CJK Allegro Catalogues
The web interface to the Library's original script allegro catalogues of Chinese and Japanese materials was inaugurated in December, 1997. They currently contain some 170,000 and 73,000 records respectively.
Chinese Catalogue (full-form characters)
Web access to allegro databases was developed at Braunschweig Technical University by Dierk Hoeppner. In Oxford, it has been implemented by Thaddeus Lipinski, whose work was initially financed by the Higher Education Funding Council for England (HEFCE). This, together with generous help from all members of the allegro team in Braunschweig, is gratefully acknowledged.
UK CHINESE AND JAPANESE UNION CATALOGUES
The successful outcome of this work, and growing expertise in the use of allegro, has made other developments possible. Most notable is the provision of access to the European union catalogue of Japanese books. This is hosted by NII (National Institute of Informatics, formerly NACSIS) in Tokyo, which in 1991 offered its services free of charge to a consortium of UK libraries with the aim of facilitating the cataloguing of Japanese material and thus contributing towards the formation of a worldwide catalogue of Japanese books. Continental European libraries later joined the project, and their holdings were included in the union catalogue from 2005. The database offers readers improved access to the holdings of Japanese research collections throughout Europe, and currently contains over 280,000 bibliographic records to which 430,000 copy records are linked. Only a few of the libraries have completed the retrospective conversion of catalogue records for older items. Updates to the Union Catalogue are received weekly from NII and immediately incorporated into the database.

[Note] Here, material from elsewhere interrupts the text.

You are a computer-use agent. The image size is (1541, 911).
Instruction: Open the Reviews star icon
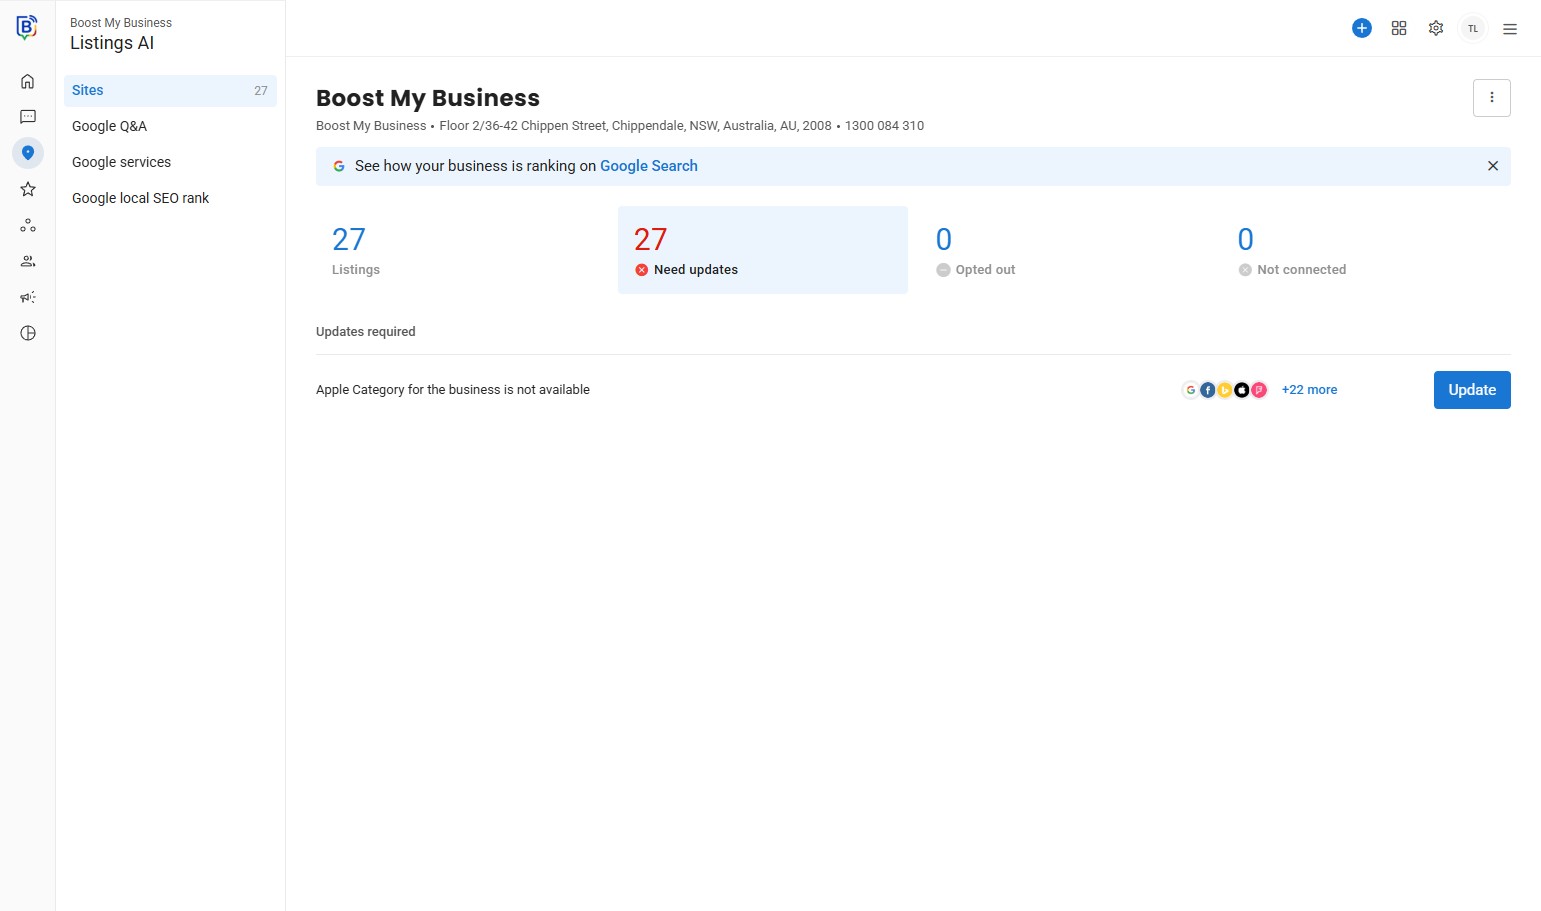[28, 189]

The ability of allegro to import (convert) data from a wide variety of sources offers the technical possibility of incorporating data currently held in quite different and varied formats into a single, homogeneous database. This led to the construction in 2000 of a UK Union Catalogue of Chinese Books under the auspices of RSLP (Research Support Libraries Project). The database incorporates Chinese records in original script from the British Library, the Bodleian Library, the Brotherton Library (Leeds), and the university libraries of Cambridge, Durham, SOAS (London) and Edinburgh, and is updated regularly. It currently gives access to some 300,000 different titles.